■ AVAILABLE RECORDS ■
"""
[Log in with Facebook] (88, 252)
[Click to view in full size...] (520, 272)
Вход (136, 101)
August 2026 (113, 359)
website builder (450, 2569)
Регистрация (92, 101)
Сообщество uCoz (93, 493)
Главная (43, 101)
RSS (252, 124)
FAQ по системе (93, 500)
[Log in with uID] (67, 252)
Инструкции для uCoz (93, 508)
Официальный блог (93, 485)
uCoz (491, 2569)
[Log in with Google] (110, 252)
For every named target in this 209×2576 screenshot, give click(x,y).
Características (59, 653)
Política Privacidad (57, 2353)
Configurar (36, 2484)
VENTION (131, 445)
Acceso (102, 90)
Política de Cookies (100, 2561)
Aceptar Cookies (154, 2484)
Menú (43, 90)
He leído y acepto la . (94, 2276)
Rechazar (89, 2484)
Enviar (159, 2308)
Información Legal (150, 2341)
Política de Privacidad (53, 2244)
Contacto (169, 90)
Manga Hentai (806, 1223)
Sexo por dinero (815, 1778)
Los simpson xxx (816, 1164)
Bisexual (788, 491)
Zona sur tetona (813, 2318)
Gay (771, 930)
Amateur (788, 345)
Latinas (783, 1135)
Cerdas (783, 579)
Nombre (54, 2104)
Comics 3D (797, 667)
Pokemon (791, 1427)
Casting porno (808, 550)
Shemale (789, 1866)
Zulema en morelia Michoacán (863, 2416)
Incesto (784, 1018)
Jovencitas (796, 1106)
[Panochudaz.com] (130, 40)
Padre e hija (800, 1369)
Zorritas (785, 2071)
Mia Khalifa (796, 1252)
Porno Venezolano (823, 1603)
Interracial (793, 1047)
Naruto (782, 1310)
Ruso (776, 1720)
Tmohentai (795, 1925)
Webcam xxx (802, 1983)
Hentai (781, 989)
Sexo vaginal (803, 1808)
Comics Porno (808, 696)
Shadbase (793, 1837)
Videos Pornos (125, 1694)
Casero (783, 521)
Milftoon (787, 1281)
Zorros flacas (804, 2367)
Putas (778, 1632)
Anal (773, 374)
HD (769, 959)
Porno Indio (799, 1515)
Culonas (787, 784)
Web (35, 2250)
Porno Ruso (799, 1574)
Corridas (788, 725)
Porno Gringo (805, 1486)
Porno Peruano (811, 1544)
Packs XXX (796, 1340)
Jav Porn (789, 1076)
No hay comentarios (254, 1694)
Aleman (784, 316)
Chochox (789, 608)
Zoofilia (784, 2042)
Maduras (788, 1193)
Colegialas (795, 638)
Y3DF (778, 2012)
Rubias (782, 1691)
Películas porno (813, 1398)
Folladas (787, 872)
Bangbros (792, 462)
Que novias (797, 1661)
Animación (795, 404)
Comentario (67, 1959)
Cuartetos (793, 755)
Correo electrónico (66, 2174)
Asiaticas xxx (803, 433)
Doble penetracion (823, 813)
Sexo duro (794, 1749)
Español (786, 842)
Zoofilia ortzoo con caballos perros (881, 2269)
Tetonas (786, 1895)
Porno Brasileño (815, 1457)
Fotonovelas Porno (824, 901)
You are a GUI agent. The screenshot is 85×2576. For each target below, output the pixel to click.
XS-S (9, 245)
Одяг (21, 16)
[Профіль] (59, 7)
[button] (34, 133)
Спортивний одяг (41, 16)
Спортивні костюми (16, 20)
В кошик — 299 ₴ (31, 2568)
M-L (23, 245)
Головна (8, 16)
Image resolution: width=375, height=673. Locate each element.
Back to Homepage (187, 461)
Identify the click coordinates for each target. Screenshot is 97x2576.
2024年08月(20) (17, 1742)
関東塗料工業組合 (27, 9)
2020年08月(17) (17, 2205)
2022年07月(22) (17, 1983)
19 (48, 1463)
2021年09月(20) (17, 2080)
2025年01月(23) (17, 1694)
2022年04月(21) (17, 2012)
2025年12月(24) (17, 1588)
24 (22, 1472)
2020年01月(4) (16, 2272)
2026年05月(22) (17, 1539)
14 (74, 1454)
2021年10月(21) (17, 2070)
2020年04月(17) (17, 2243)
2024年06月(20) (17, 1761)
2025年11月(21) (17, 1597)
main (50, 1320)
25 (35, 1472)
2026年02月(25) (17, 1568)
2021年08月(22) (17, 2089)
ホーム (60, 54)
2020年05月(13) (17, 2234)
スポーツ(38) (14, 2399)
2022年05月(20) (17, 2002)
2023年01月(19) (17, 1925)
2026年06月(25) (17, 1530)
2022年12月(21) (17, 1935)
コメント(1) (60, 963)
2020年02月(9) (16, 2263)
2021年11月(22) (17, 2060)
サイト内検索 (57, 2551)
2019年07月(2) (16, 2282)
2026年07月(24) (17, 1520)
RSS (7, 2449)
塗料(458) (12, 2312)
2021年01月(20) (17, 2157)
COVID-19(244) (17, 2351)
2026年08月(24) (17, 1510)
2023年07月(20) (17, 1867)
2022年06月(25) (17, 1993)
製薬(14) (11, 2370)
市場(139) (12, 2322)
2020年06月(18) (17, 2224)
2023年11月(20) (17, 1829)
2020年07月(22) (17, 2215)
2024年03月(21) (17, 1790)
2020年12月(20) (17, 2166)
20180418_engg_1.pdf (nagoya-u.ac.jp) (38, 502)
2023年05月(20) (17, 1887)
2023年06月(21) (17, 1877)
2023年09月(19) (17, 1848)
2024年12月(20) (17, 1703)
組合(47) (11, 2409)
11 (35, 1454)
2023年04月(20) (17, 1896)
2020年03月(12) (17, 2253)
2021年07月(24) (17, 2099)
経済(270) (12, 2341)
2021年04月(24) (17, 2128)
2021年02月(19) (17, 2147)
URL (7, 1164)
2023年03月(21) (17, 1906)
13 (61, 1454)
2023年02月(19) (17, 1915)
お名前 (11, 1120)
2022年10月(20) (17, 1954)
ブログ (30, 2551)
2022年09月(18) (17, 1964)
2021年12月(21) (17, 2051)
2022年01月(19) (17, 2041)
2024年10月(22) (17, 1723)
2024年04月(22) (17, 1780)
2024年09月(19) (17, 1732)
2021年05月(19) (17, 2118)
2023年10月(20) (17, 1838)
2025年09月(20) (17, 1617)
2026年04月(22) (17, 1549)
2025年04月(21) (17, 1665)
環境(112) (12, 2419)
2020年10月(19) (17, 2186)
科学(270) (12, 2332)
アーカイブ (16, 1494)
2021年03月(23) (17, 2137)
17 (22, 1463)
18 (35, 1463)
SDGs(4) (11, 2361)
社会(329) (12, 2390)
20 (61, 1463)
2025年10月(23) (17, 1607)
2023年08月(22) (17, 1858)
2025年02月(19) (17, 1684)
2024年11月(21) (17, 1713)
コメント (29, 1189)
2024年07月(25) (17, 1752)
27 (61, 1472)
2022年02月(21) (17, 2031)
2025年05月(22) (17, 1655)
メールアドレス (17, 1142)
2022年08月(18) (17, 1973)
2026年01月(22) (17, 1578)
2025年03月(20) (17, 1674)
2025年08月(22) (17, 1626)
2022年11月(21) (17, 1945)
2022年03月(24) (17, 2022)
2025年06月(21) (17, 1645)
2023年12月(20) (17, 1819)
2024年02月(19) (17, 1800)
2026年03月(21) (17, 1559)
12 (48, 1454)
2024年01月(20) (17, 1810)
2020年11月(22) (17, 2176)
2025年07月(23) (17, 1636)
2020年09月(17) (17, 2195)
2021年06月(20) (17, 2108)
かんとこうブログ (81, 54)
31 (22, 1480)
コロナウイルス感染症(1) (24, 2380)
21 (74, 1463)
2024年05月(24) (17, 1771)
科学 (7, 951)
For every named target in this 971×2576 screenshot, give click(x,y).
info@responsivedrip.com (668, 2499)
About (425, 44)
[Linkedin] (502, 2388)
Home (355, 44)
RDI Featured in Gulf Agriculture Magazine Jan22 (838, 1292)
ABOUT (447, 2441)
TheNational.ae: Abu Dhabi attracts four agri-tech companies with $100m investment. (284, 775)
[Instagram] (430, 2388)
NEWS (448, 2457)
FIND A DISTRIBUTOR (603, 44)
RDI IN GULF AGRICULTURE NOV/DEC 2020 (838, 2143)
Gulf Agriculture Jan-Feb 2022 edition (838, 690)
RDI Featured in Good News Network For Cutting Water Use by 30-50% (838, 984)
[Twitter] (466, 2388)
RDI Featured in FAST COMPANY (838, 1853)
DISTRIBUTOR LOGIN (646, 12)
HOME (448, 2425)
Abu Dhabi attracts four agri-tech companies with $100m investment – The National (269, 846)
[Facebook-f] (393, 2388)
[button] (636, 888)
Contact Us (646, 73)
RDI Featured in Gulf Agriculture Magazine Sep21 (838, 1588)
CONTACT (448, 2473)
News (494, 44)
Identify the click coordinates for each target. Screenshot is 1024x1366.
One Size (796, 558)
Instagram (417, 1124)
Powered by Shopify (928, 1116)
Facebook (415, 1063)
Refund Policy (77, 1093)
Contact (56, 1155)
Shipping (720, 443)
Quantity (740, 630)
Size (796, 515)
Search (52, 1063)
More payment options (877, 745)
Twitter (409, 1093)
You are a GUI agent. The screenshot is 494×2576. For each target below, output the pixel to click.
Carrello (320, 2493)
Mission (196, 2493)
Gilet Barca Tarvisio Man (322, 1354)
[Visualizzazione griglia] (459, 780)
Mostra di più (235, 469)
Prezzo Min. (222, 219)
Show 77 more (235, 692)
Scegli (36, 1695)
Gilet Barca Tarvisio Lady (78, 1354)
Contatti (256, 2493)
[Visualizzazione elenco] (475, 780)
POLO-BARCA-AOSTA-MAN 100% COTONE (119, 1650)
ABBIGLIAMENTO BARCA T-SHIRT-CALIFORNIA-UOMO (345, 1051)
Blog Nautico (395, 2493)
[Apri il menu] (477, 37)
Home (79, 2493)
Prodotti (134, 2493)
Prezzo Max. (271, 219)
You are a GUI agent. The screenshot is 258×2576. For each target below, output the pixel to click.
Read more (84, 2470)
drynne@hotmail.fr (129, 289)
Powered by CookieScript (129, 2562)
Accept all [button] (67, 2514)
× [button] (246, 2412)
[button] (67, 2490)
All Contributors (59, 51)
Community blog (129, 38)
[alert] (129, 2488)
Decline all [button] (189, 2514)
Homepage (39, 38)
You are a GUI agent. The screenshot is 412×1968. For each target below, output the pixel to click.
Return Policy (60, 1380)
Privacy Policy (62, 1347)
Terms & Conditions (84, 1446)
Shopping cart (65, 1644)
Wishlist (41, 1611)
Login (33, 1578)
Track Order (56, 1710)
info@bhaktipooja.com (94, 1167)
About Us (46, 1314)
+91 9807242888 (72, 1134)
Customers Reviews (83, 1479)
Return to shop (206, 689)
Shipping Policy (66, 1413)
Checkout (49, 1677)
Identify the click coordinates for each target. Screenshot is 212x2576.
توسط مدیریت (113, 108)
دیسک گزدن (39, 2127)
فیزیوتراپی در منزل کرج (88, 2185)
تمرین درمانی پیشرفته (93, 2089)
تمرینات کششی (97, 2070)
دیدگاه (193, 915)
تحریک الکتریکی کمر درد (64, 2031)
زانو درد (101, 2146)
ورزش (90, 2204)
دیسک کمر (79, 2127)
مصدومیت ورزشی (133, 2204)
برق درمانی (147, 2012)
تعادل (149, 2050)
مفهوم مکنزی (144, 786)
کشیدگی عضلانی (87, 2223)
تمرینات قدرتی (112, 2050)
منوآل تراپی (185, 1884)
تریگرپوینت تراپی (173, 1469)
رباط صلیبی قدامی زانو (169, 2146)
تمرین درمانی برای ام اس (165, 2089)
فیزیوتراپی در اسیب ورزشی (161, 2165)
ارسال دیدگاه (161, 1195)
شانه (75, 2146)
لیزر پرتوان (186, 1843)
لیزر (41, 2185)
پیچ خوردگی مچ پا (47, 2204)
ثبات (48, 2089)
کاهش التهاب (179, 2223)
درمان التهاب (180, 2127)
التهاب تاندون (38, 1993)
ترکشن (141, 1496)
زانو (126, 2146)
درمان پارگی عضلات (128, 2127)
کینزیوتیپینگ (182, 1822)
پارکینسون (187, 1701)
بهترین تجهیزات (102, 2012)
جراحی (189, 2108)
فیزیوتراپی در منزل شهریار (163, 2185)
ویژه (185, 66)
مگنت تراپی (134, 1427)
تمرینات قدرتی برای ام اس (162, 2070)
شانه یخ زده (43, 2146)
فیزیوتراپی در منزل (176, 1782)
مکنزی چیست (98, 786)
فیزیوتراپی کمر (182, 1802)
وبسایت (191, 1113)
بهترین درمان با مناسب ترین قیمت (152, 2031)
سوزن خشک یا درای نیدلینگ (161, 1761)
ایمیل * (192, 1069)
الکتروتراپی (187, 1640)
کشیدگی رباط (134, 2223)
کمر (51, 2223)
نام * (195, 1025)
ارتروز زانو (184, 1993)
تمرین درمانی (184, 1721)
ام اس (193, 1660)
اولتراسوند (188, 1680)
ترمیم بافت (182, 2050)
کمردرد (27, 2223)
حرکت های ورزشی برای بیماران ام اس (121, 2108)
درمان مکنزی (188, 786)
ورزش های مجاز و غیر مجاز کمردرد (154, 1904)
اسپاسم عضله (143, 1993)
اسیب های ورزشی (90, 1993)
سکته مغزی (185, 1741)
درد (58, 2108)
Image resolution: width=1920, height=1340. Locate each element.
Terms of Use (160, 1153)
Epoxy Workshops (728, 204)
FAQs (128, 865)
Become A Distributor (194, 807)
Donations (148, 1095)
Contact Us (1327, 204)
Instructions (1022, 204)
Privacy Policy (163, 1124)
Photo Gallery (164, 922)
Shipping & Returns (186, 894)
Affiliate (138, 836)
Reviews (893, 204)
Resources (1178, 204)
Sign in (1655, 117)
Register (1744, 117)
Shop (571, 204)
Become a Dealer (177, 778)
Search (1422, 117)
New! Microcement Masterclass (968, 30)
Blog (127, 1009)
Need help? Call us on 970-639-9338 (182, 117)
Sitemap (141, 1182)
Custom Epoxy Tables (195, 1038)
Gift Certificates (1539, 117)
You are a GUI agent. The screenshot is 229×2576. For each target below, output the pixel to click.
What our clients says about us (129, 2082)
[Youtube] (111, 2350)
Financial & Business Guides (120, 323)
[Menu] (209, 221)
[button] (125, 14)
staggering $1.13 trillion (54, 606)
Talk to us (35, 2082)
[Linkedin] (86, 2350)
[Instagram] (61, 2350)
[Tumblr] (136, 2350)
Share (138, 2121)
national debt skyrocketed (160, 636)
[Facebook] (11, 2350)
"""
■ PROMPT ■
Rewrite only the data from its start through the line containing "Política Privacidad (57, 2353)", inclusive, replacing "Log in" with "Sign in" and leaving everything else unchanged.

■ OUTPUT FOR THIS EXERCISE ■
[Sign in with Facebook] (88, 252)
[Click to view in full size...] (520, 272)
Вход (136, 101)
August 2026 (113, 359)
website builder (450, 2569)
Регистрация (92, 101)
Сообщество uCoz (93, 493)
Главная (43, 101)
RSS (252, 124)
FAQ по системе (93, 500)
[Sign in with uID] (67, 252)
Инструкции для uCoz (93, 508)
Официальный блог (93, 485)
uCoz (491, 2569)
[Sign in with Google] (110, 252)
For every named target in this 209×2576 screenshot, give click(x,y).
Características (59, 653)
Política Privacidad (57, 2353)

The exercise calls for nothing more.